View in Neuro-inspired AI Toolkit Documentation |
View source on GitHub |
4.3. Music prediction (JSB)¶
This tutorial shows how to:
Interpret musical notes as a temporal stream of spikes, where the location in time matters (temporal coding).
Build a spiking network that predicts the next musical chord based on the chords seen so far.
Generate and play an entire song based on one-step predictions.
4.3.1. Musical notes as spikes¶
A presence of a particular sound at a particular time location is what creates music, and what the common musical notation conveys through musical sheets. Alternatively, we can view the information on the presence of sounds or musical notes as spikes.
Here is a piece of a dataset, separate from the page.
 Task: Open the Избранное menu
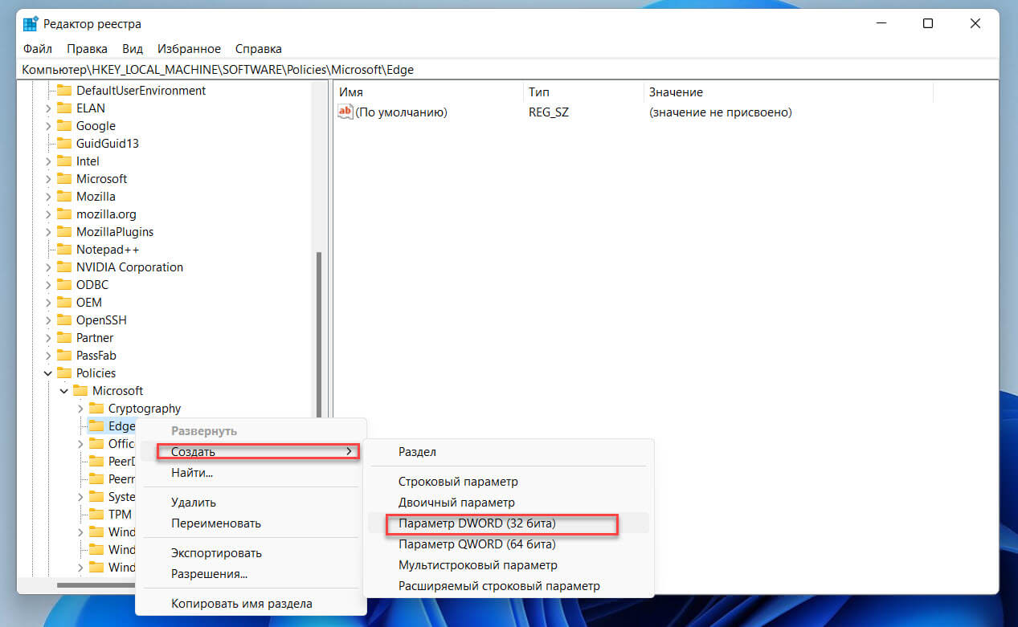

A typical piano keyboard has 88 keys (Wikimedia - Creative Commons):
Therefore, for each timestep of a muscial piece, we can encode the information of the musical notes played by sending spikes to an input layer with 88 inputs. For illustration, let’s use the JSB dataset from N. Boulanger-Lewandowski, et al., ICML 2012, that comprises chorales written by Johann Sebastian Bach. It can be loaded as follows:
[1]:
import neuroaikit.dataset.datasets as aid
x = aid.JSB()
The tuple x
contains the data split into: 229 train, 76 validation, and 77 test chorales:
[2]:
len(x), len(x[0]), len(x[1]), len(x[2])
[2]:
(3, 229, 76, 77)
Each music piece is a sequence of 88-dimensional vectors. The first training chorales is 129 time steps long:
[3]:
x[0][0].shape
[3]:
(129, 88)
We can visualize the first 20 time steps of this chorales as spikes. Note that the most commonly used notes are in the center of the keyboard and the y axis is automatically cropped:
[4]:
import matplotlib.pyplot as plt
import numpy as np
plt.scatter(*np.where(x[0][0][0:20,:]), marker='|')
plt.title('Spike trains')
plt.xlabel('Timestep')
plt.xlim([-0.5,20.5])
#plt.ylim([0,88])
plt.ylabel('Input index')
[4]:
Text(0, 0.5, 'Input index')
4.3.2. Train a network¶
Based on the input spikes observed at 88 inputs, we can build a network that would output notes’ predictions. In such case, the last layer should also have 88 outputs, as illustrated below:
Let’s import the required modules and build the network:
[5]:
import neuroaikit as ai
import neuroaikit.tf as aitf
import tensorflow as tf
The network includes one hidden layer of spiking neurons and a dense output layer without activation that outputs the raw logits:
[19]:
config = {'decay': 0.8, 'g': aitf.activations.leaky_rel}
model = tf.keras.Sequential()
model.add(tf.keras.layers.InputLayer(input_shape=[None, 88]))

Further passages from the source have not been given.